PROBLEM: Restate the records word for word, omitting nothing.

============================================================

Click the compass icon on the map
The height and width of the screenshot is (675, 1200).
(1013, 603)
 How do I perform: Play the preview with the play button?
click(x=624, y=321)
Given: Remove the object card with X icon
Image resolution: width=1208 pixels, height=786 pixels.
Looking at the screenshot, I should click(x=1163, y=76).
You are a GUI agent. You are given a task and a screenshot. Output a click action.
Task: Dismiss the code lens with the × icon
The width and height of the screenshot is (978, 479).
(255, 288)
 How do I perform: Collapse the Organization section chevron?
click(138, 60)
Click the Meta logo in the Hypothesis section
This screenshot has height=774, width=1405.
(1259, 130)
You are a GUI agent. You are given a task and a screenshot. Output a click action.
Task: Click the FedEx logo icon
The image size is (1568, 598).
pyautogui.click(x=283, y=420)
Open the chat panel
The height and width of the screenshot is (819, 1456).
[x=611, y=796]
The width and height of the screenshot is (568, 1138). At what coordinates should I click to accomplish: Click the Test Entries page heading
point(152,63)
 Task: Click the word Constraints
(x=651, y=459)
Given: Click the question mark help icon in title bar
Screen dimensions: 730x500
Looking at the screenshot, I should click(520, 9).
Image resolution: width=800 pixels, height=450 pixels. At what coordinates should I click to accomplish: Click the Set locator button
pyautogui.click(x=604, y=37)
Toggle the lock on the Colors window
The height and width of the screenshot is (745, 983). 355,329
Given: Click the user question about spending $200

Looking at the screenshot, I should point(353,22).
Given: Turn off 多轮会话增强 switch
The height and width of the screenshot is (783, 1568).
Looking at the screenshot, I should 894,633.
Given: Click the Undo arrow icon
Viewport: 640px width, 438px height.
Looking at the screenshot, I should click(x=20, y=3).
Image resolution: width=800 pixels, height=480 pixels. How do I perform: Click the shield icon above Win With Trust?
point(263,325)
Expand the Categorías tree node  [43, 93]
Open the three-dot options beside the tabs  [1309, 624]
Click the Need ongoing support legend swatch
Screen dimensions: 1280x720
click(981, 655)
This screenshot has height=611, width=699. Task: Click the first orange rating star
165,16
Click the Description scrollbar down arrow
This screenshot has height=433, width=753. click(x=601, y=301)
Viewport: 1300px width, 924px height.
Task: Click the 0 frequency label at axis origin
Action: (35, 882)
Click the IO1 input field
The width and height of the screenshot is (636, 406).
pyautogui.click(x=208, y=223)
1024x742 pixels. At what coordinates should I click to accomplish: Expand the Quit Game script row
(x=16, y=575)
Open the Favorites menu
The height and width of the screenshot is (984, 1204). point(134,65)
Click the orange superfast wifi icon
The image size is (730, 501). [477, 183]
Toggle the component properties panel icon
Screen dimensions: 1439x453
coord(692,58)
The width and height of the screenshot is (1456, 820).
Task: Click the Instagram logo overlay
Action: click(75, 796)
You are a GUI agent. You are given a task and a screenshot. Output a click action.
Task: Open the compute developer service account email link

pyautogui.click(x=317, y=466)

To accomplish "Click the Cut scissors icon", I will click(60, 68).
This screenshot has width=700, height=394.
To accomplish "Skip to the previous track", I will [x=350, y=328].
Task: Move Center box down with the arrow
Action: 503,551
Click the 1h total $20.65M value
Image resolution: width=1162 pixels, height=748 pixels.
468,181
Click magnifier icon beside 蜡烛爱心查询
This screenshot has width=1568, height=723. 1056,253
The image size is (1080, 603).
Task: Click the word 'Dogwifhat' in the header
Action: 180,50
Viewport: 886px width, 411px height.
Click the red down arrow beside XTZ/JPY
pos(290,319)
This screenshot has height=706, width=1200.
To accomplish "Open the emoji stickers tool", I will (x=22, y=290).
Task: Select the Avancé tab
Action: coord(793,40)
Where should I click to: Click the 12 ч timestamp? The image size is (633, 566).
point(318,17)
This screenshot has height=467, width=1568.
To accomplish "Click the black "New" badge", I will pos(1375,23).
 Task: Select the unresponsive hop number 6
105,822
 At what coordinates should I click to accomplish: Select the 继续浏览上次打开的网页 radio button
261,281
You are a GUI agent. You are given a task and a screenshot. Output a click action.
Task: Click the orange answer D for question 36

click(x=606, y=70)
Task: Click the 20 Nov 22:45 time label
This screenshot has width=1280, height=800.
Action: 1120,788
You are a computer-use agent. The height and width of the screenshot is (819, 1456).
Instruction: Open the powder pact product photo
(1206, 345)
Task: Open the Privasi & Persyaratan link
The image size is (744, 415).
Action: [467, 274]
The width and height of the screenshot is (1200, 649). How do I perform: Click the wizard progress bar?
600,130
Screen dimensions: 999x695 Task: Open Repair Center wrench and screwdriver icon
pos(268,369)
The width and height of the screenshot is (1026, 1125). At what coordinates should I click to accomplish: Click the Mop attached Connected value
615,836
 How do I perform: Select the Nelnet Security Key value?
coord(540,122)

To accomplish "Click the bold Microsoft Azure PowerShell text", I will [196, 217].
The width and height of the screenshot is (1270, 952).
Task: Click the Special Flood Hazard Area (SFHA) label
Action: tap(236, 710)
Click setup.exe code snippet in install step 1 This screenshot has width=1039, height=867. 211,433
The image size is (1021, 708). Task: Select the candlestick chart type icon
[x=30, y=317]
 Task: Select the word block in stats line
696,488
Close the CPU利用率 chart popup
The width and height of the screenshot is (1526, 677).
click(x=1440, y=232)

============================================================

EXERCISE SOLUTION:
Click the compass icon on the map
The height and width of the screenshot is (675, 1200).
(1013, 603)
 How do I perform: Play the preview with the play button?
click(x=624, y=321)
Given: Remove the object card with X icon
Image resolution: width=1208 pixels, height=786 pixels.
Looking at the screenshot, I should click(x=1163, y=76).
You are a GUI agent. You are given a task and a screenshot. Output a click action.
Task: Dismiss the code lens with the × icon
The width and height of the screenshot is (978, 479).
(255, 288)
 How do I perform: Collapse the Organization section chevron?
click(138, 60)
Click the Meta logo in the Hypothesis section
This screenshot has height=774, width=1405.
(1259, 130)
You are a GUI agent. You are given a task and a screenshot. Output a click action.
Task: Click the FedEx logo icon
The image size is (1568, 598).
pyautogui.click(x=283, y=420)
Open the chat panel
The height and width of the screenshot is (819, 1456).
[x=611, y=796]
The width and height of the screenshot is (568, 1138). At what coordinates should I click to accomplish: Click the Test Entries page heading
point(152,63)
 Task: Click the word Constraints
(x=651, y=459)
Given: Click the question mark help icon in title bar
Screen dimensions: 730x500
Looking at the screenshot, I should click(520, 9).
Image resolution: width=800 pixels, height=450 pixels. At what coordinates should I click to accomplish: Click the Set locator button
pyautogui.click(x=604, y=37)
Toggle the lock on the Colors window
The height and width of the screenshot is (745, 983). 355,329
Given: Click the user question about spending $200

Looking at the screenshot, I should point(353,22).
Given: Turn off 多轮会话增强 switch
The height and width of the screenshot is (783, 1568).
Looking at the screenshot, I should 894,633.
Given: Click the Undo arrow icon
Viewport: 640px width, 438px height.
Looking at the screenshot, I should click(x=20, y=3).
Image resolution: width=800 pixels, height=480 pixels. How do I perform: Click the shield icon above Win With Trust?
point(263,325)
Expand the Categorías tree node  [43, 93]
Open the three-dot options beside the tabs  [1309, 624]
Click the Need ongoing support legend swatch
Screen dimensions: 1280x720
click(981, 655)
This screenshot has height=611, width=699. Task: Click the first orange rating star
165,16
Click the Description scrollbar down arrow
This screenshot has height=433, width=753. click(x=601, y=301)
Viewport: 1300px width, 924px height.
Task: Click the 0 frequency label at axis origin
Action: (35, 882)
Click the IO1 input field
The width and height of the screenshot is (636, 406).
pyautogui.click(x=208, y=223)
1024x742 pixels. At what coordinates should I click to accomplish: Expand the Quit Game script row
(x=16, y=575)
Open the Favorites menu
The height and width of the screenshot is (984, 1204). point(134,65)
Click the orange superfast wifi icon
The image size is (730, 501). [477, 183]
Toggle the component properties panel icon
Screen dimensions: 1439x453
coord(692,58)
The width and height of the screenshot is (1456, 820).
Task: Click the Instagram logo overlay
Action: click(75, 796)
You are a GUI agent. You are given a task and a screenshot. Output a click action.
Task: Open the compute developer service account email link

pyautogui.click(x=317, y=466)

To accomplish "Click the Cut scissors icon", I will click(60, 68).
This screenshot has width=700, height=394.
To accomplish "Skip to the previous track", I will [x=350, y=328].
Task: Move Center box down with the arrow
Action: 503,551
Click the 1h total $20.65M value
Image resolution: width=1162 pixels, height=748 pixels.
468,181
Click magnifier icon beside 蜡烛爱心查询
This screenshot has width=1568, height=723. 1056,253
The image size is (1080, 603).
Task: Click the word 'Dogwifhat' in the header
Action: 180,50
Viewport: 886px width, 411px height.
Click the red down arrow beside XTZ/JPY
pos(290,319)
This screenshot has height=706, width=1200.
To accomplish "Open the emoji stickers tool", I will (x=22, y=290).
Task: Select the Avancé tab
Action: coord(793,40)
Where should I click to: Click the 12 ч timestamp? The image size is (633, 566).
point(318,17)
This screenshot has height=467, width=1568.
To accomplish "Click the black "New" badge", I will pos(1375,23).
 Task: Select the unresponsive hop number 6
105,822
 At what coordinates should I click to accomplish: Select the 继续浏览上次打开的网页 radio button
261,281
You are a GUI agent. You are given a task and a screenshot. Output a click action.
Task: Click the orange answer D for question 36

click(x=606, y=70)
Task: Click the 20 Nov 22:45 time label
This screenshot has width=1280, height=800.
Action: 1120,788
You are a computer-use agent. The height and width of the screenshot is (819, 1456).
Instruction: Open the powder pact product photo
(1206, 345)
Task: Open the Privasi & Persyaratan link
The image size is (744, 415).
Action: [467, 274]
The width and height of the screenshot is (1200, 649). How do I perform: Click the wizard progress bar?
600,130
Screen dimensions: 999x695 Task: Open Repair Center wrench and screwdriver icon
pos(268,369)
The width and height of the screenshot is (1026, 1125). At what coordinates should I click to accomplish: Click the Mop attached Connected value
615,836
 How do I perform: Select the Nelnet Security Key value?
coord(540,122)

To accomplish "Click the bold Microsoft Azure PowerShell text", I will [196, 217].
The width and height of the screenshot is (1270, 952).
Task: Click the Special Flood Hazard Area (SFHA) label
Action: tap(236, 710)
Click setup.exe code snippet in install step 1 This screenshot has width=1039, height=867. 211,433
The image size is (1021, 708). Task: Select the candlestick chart type icon
[x=30, y=317]
 Task: Select the word block in stats line
696,488
Close the CPU利用率 chart popup
The width and height of the screenshot is (1526, 677).
click(x=1440, y=232)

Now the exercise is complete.